Responding to the Refugee Crisis in Syria

As more and more people are requesting information about how they can respond to the refugee crisis in Syria, it seemed like a good idea to provide some sources.

First, it is good to know that BelPres was able to put 10,000 from the general fund to the work of Presbyterian Disaster Assistance both in the Syrian Refugee crisis, and to Forest Fire relief here in Washington.  Of course, the magnitude of the refugee crisis is staggering, so we wanted to provide resources for those who feel called to go beyond, to DO something.

BelPres Global Outreach, through Becky Gonzalez, has been working for the last two years with one of our mission partners (not named here, because of the sensitive nature of their work) specifically to be involved in the ongoing refugee crisis coming out of Syria. That work will continue. (ed. In first posting, this working relationship was incorrectly desribed as with World Relief.  We do work with World Relief, just not for the last two years to work with Syrian refugees. Our apologies for the error.)

World Relief Seattle has plans to bring refugees here to the Seattle area for resettlement. If you are looking to get involved in relief for Syrian refugees on a local level, click HERE.

Both Presbyterian Disaster Assistance and the World Relief sites are pointing people to this petition, which calls on the US President and government to resettle 65,000 Syrian refugees in the United States.  Several BelPres members have read and signed.

World Concern is also active in Syrian Refugee relief.  Their story and how you can get involved is HERE.

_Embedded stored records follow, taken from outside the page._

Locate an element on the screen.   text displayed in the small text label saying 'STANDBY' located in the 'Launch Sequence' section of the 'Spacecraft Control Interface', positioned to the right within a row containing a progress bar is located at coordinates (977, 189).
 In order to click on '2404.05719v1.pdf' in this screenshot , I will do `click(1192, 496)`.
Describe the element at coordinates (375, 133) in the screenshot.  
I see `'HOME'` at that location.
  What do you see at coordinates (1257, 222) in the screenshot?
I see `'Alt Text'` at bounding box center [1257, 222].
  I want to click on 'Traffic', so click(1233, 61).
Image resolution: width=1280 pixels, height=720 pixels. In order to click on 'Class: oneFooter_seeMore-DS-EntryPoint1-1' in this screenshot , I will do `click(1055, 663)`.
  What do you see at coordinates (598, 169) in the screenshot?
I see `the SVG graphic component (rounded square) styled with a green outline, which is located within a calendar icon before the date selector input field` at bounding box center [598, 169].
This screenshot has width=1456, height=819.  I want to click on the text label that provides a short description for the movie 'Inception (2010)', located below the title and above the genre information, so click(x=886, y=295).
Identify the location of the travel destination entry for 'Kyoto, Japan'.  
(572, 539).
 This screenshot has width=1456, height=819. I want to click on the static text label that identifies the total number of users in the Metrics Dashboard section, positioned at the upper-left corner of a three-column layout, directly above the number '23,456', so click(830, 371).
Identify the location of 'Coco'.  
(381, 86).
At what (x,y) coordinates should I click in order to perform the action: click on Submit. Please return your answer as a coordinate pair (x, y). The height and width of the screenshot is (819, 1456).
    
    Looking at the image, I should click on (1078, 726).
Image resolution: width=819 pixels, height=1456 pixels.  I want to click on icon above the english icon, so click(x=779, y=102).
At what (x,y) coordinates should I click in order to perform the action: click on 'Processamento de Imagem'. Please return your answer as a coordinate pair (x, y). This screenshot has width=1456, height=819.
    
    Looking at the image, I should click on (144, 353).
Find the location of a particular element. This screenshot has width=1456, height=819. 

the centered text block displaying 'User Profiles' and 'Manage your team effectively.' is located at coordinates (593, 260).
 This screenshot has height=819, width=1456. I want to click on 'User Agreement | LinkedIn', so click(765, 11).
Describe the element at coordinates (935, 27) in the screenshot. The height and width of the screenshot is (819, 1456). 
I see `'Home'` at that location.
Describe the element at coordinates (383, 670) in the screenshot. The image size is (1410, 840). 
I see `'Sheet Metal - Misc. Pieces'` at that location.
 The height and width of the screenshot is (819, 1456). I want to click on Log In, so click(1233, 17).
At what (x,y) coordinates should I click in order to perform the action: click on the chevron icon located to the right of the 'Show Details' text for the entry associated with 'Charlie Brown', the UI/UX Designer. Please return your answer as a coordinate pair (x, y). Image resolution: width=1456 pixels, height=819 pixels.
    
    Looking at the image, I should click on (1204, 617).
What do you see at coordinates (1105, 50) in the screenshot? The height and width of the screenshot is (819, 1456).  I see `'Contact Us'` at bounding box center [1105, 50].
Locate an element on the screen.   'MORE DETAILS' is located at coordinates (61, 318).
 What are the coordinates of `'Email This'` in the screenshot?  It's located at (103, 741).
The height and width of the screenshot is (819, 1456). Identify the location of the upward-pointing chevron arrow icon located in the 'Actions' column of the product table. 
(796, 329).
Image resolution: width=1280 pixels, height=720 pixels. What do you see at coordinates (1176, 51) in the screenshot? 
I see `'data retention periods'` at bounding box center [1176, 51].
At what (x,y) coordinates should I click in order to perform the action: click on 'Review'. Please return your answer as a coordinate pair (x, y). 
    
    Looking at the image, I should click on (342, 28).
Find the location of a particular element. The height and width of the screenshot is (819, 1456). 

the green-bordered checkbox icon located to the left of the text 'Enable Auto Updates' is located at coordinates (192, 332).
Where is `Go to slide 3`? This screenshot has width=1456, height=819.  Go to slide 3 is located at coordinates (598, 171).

Mercy Corps has posted some interesting graphics as well as information about how they are working with Syrian Refugees HERE.

The church is alive and moving to help the people of Syria displaced by violence within their own country.  Go ahead and visit these sites.  Pray for all who have fled their home seeking safety in unfamiliar lands that they may find courage, strength, peace and welcome. And that those who provide shelter may find courage, strength and not be overwhelmed in their outreach.